When tensions rise and tariffs bite
LAHORE: India will feel the greater pinch from the Trump tariff war as it is far more integrated into the US economy. Pakistan, which exports less overall to the US (mainly textiles), will also suffer as slowing global trade pressures price-sensitive buyers, potentially hurting Pakistan’s textile margins.
The war hysteria created in the region would be detrimental to the economies of both countries. India recorded a merchandise trade deficit of $21.94 billion in December 2024, slightly improving from a record low of $37.84 billion in November 2024. However, its trade deficit with China widened to a record $99.2 billion in the 2024/25 fiscal year, driven by increased imports of electronics and consumer goods. India’s services sector continues to provide a significant buffer, recording a surplus of $171.69 billion between April 2024 and February 2025, up from $149.34 billion during the same period a year earlier. Combining goods and services, India’s overall trade deficit stood at approximately $94.26 billion in 2024.
It is India’s services sector that would suffer the most if the US imposes additional tariffs. Bilateral trade between India and the US totalled $129.2 billion, with US exports to India at $41.8 billion and imports from India at approximately $87.4 billion, resulting in a US trade deficit of about $47.7 billion with India.
Pakistan’s trade deficit narrowed to $13.2 billion in the first seven months of FY2024, a 33 per cent reduction compared to the previous year. However, in December 2024, the monthly trade deficit widened to $2.4 billion as imports exceeded $5 billion for the first time in two years. Pakistan recorded a current account surplus of $699 million in the first quarter of 2025, indicating some improvement in external balances.
In 2024, total bilateral trade between the US and Pakistan stood at $7.3 billion. The US exported goods worth around $2.1 billion to Pakistan, while its imports from Pakistan were approximately $5.1 billion, resulting in a US trade deficit with Pakistan of around $3 billion. Pakistan’s trade surplus with the US is primarily driven by exports of textiles and apparel, which constitute a significant portion of its export portfolio.
When tensions rise, uncertainty follows. Investors, both local and foreign, usually react badly to uncertainty. Investment slows down; people wait instead of putting money into new projects. Stock markets become volatile, and share prices can drop sharply on mere rumours or threats.
Currency pressures would be more severe for Pakistan. With thinner external reserves, the rupee could weaken further, making imports more expensive.
Although Pakistan-India trade is small compared to their total global trade (around $2-3 billion annually), informal trade and strategic commodities (such as chemicals, pharmaceuticals, and cotton) could suffer. Trump’s measures would hurt Asian exporters more broadly.
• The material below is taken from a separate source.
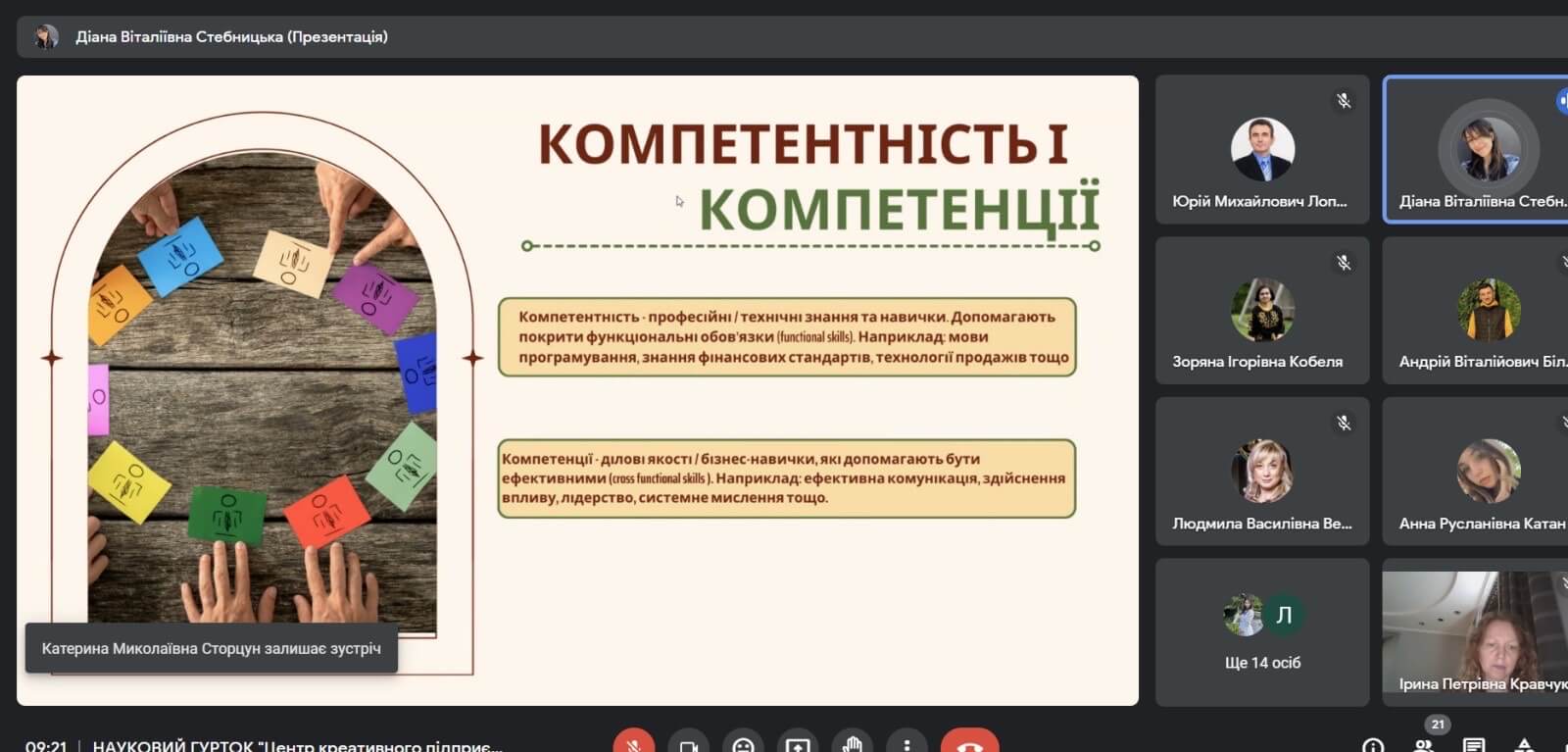Click the Людмила Василівна participant tile
Viewport: 1568px width, 752px height.
click(x=1262, y=472)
As far as Pakistan and India are concerned, there will be a combined impact of tensions and tariffs. Local tensions scare investors, while global tariffs mean that even if production continues, selling abroad becomes harder. Risk premiums rise, and both countries might find it more expensive to borrow internationally.
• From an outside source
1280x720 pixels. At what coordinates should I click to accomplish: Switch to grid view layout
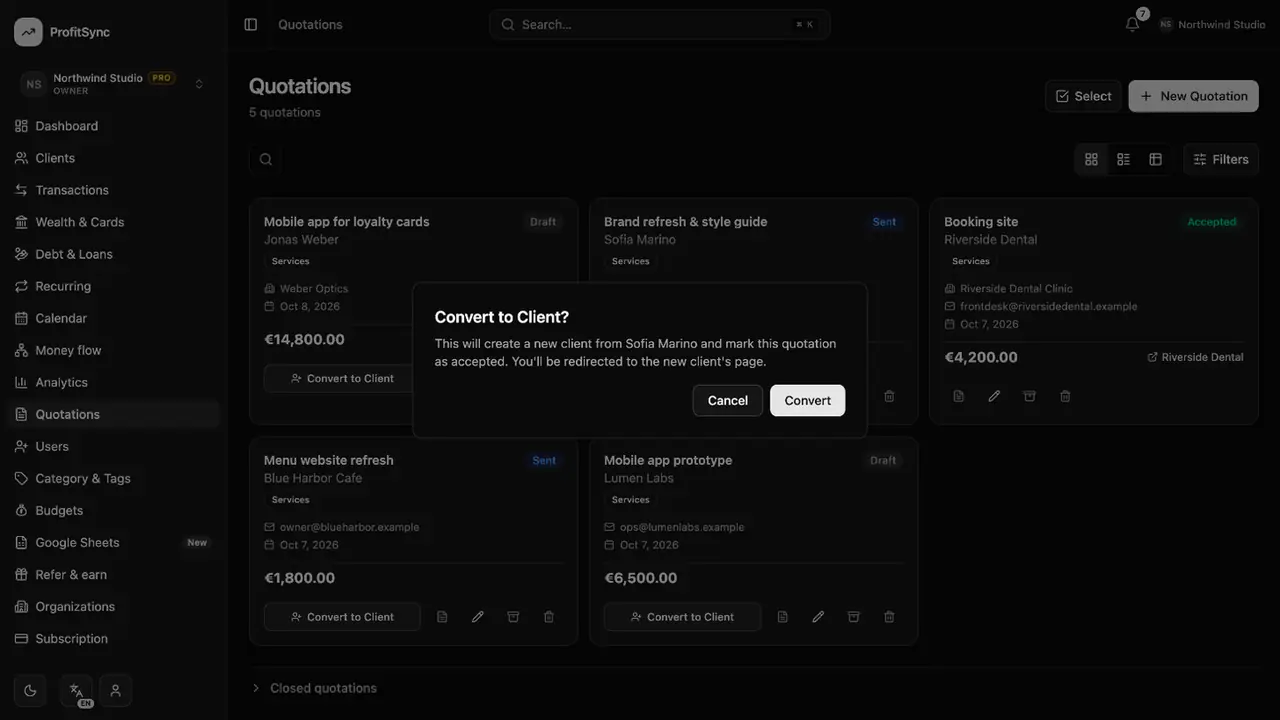tap(1091, 159)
If tensions persist, governments are likely to prioritise military budgets over development spending, leading to setbacks in education, health and infrastructure.Pakistan is relatively more vulnerable because its economy is smaller, less diversified, and its external accounts are weaker. India, while also affected -- particularly in stock markets and exports -- has a larger internal market, providing some degree of cushioning.